Many people have a PPO plan. year after year you get unexpected bills, because you do not understand how a PPO works. In this article we will explain, giving understandable examples as we go along.
Preferred Provider Organization or PPO is very popular these days. Many people prefer this insurance over and HMO. The reason being, that a PPO gives you freedom to pick any doctor you want. If you stay in network however, you get an added discounted cost.
Where many people get confused is with the deductible. Simply said, the deductible must be meet before the insurance company shares and expense. So if you have a $2000 deductible you will have to pay that out of your pocket.
Co insurance is what we are talking about when we say the insurance company will “share ” some expenses with you. Your co insurance may be 70/30, up to $2000. So you will pay 30% up to an additional $2000 out of your pocket.
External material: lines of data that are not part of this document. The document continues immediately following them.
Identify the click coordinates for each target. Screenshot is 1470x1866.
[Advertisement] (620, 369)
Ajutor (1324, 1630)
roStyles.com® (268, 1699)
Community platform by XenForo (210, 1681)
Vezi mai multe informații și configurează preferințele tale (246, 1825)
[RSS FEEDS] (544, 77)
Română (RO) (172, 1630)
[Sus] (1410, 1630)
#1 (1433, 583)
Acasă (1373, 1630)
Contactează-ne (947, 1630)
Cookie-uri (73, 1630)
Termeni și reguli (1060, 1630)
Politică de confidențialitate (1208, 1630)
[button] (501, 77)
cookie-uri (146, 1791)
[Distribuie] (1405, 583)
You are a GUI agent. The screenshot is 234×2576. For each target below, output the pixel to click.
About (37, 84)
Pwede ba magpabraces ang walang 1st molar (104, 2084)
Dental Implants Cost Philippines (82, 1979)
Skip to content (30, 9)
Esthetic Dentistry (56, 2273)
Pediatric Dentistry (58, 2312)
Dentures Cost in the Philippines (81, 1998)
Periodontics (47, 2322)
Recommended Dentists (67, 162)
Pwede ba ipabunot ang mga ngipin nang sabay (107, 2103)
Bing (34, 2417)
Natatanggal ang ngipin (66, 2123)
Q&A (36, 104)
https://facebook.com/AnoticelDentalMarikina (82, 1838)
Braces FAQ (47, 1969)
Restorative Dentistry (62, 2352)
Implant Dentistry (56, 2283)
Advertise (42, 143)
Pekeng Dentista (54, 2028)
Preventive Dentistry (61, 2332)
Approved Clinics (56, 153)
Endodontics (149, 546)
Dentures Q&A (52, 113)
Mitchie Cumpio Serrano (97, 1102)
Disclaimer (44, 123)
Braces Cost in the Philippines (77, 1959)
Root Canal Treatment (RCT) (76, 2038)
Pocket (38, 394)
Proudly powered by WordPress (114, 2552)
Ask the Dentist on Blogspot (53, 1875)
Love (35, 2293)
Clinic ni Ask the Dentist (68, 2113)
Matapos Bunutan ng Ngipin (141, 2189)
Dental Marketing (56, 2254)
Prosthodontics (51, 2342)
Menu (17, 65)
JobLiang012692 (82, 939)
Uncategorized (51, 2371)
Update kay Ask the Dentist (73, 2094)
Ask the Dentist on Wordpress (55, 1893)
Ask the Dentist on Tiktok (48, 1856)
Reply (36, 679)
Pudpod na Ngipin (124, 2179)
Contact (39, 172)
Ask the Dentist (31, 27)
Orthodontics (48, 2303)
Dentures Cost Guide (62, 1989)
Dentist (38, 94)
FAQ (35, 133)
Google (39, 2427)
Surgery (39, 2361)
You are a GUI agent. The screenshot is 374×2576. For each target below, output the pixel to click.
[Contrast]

So let’s say you go in the hospital and your bill comes out to be $32000. You will need to pay $5000 so your balance is now $27000. The insurance company now expects you to pay 30% up to the $2000 limit. Now they will pay the rest.
Ok so, your bill way $32000 and you had to pay $5000. That leaves $27000. Now you will pay 30%. That is $8100. But since you only have to pay 30% up to $2000. You only pay $2000 and the insurance company pays the remains balance.
Now if you go to the hospital again in that same year you will pay nothing. Your deductible has been satisfied and your co insurance has been meet for the year. Your total out of pocket of $7000 has been paid.
Hopefully by now you understand the most misunderstood aspect of health insurance PPO’s. You will never get another mystery bill in the mail from the hospital and have to call the insurance company asking why.